Speak of the Devil, the sun peeks over the horizon, lighting up the Thames with an orange glare. Buildings with glass exteriors, like the Shard and Leadenhall turn from blue to yellow. It’s blinding, yet mesmerising. But I’m not looking at the sun this time. I’m waiting for Dante’s answer.
‘I will,’ he replies, and I hug him ’round the middle.
Our usual routine after the vigil is to make our way to the ground and have breakfast at the nearest café. That can’t happen today, I need to get home before Dad wakes up, and Dante ought to shower off before school.
‘There,’ he says, and points north to Liverpool Street. ‘Do you want to go the scenic route or take the lift to the ground floor?’ I raise an eyebrow at him. ‘Yeah, I thought so.’
We take a lift a dozen floors down, open a window and jump onto the cranes which take us to the next building. Before we can think where to go next, a chubby builder notices us and we switch rooftops again. Dante tends to run in a straight line, while I vault over skylights and do backflips over gaps to make it more interesting. I’m too busy focusing on a well-execute roll that I bump into a random guy in a suit having a cheeky cigarette. He swears at me because I made him drop it over the side and grabs my shirt. Dante nudges him from behind and we keep going.
‘Thanks!’ I shout. ‘That could have gotten violent.’
‘You did him a favour,’ Dante jokes. He sprints to the next jump and waits on the other side to grab my hand when I make it.
I reach the ground after hanging from a windowsill, leaping to a bus stop, and landing on the concrete to the surprise of an old lady and her yapping dog. Dante does the same and the lady hurries away, probably thinking we’re going to rob her.

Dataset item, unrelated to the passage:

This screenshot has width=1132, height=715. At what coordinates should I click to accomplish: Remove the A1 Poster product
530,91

I look up to the buildings we were traversing. Above the city, I never notice how short I am, but on the ground, everything and everyone towers over me. And it’s loud too. You take it for granted until you come back to rattling trains, honking cars and people swearing in all different languages.
Dante and I jog across the road to Liverpool Street Station, winding through the crowd of commuters coming up from the Underground. The way down is so quiet we can stand two abreast on the escalator. Once we reach the bottom, he hugs me goodbye and heads for the Circle Line. ‘I’ll see you tonight. Looking forward to it.’

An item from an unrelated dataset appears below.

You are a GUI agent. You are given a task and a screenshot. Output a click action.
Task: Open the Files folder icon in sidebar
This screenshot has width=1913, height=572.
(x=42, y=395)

‘That makes one of us,’ I say.
‘You’ll be awesome, Iorwen.’
Again, it is always best to trust him. I take the Metropolitan and spread myself out on my seat, even put my feet up. The car is deserted, no one need judge me. Only now do I realise I’m caked in sweat with my hair and clothes sticking to me. Every muscle in my body burns from the exercise. If the Bakerloo line is just as empty, I can stretch out then.
The café at Kensal Green station has just opened when I get off the train. Having fed my sunflower seeds to the pigeons, I take a gamble on my unreliable stomach and buy a caramel latte and blueberry muffin. I might not be able to hold it down before I get home, but I am running on fumes here.
‘What happens, happens,’ I say, and scarf down the muffin in three bites.